- Microsoft EMEA Big Compute (HPC) Team - <mailto:EMEAGBBBigComputeTSP @ microsoft.com>
- Initial versions by Karl Podesta, September 2017
This is a technical lab to help you get started with Azure Batch. You will log in to Azure, initiate Azure Batch, and run a sample job. You will learn about some of the different methods for doing this, and some of the different jobs you could run. You will also learn where to get more information, and how to dig deeper for your particular use case. The Lab should take approx 90 minutes to complete.
Please share any thoughts, feedback, or improvements - this is a work in progress, and we want to make sure it helps you to get started in the right way with Azure Batch!

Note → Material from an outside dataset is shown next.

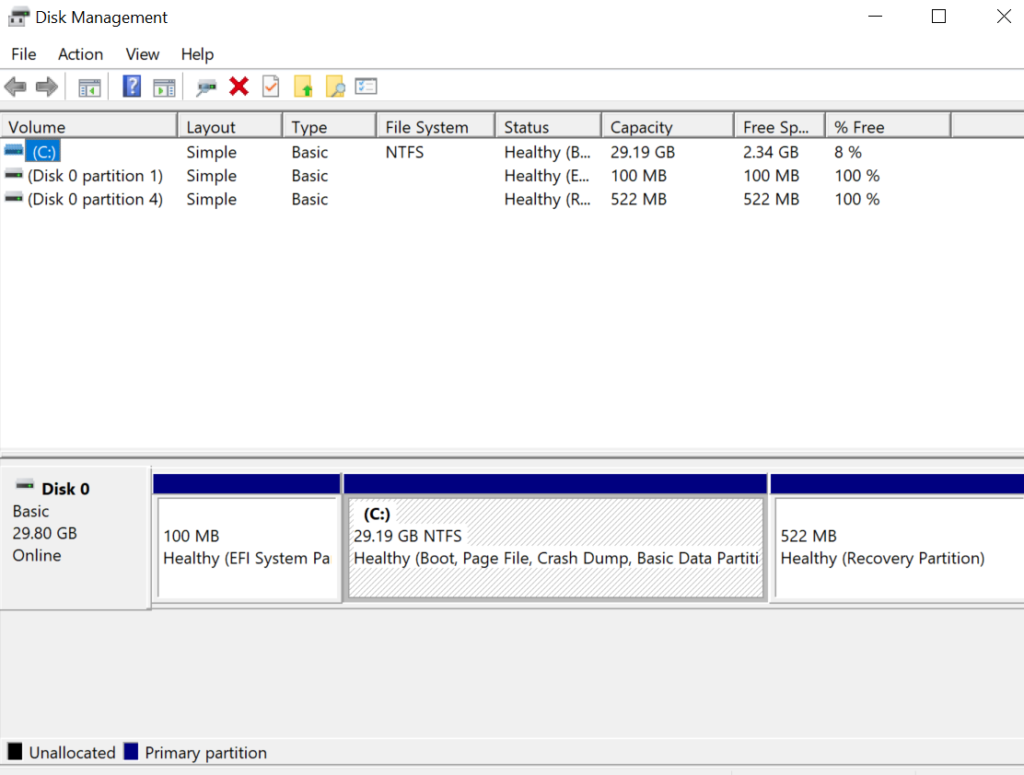Viewport: 1024px width, 775px height.
Task: Open Help with the blue question mark icon
Action: click(131, 86)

Azure Batch is a scalable job scheduling system leveraging the Microsoft Azure Cloud. Users can specify what their jobs are (e.g., executing a binary to process text data), when to run them, where to run them, and on what VM resources they are run on. The Azure Batch service takes care of the rest including: compute resource provisioning, task scheduling, automatic task recovery and retry on failure, automatic scaling of resources if specified, and many other complexities that exist at cloud-scale. There is no extra cost to use Azure Batch - Azure Batch is provided as a free value-added service on top of compute resources in Azure. Costs are incurred only for compute resources consumed and any assoicated datacenter data egress and storage costs, i.e., the same cost as if consuming Virtual Machines or Cloud Services directly. Azure Batch can handle workloads on any point of the parallel and distributed processing spectrum, from embarassingly parallel workloads all the way to tightly-coupled message passing codes such as MPI jobs on Infiniband/RDMA. If this is your first time with Azure Batch, you might want to read the Azure Batch Overview to get familiar with the concepts of Pools, Jobs, and Tasks.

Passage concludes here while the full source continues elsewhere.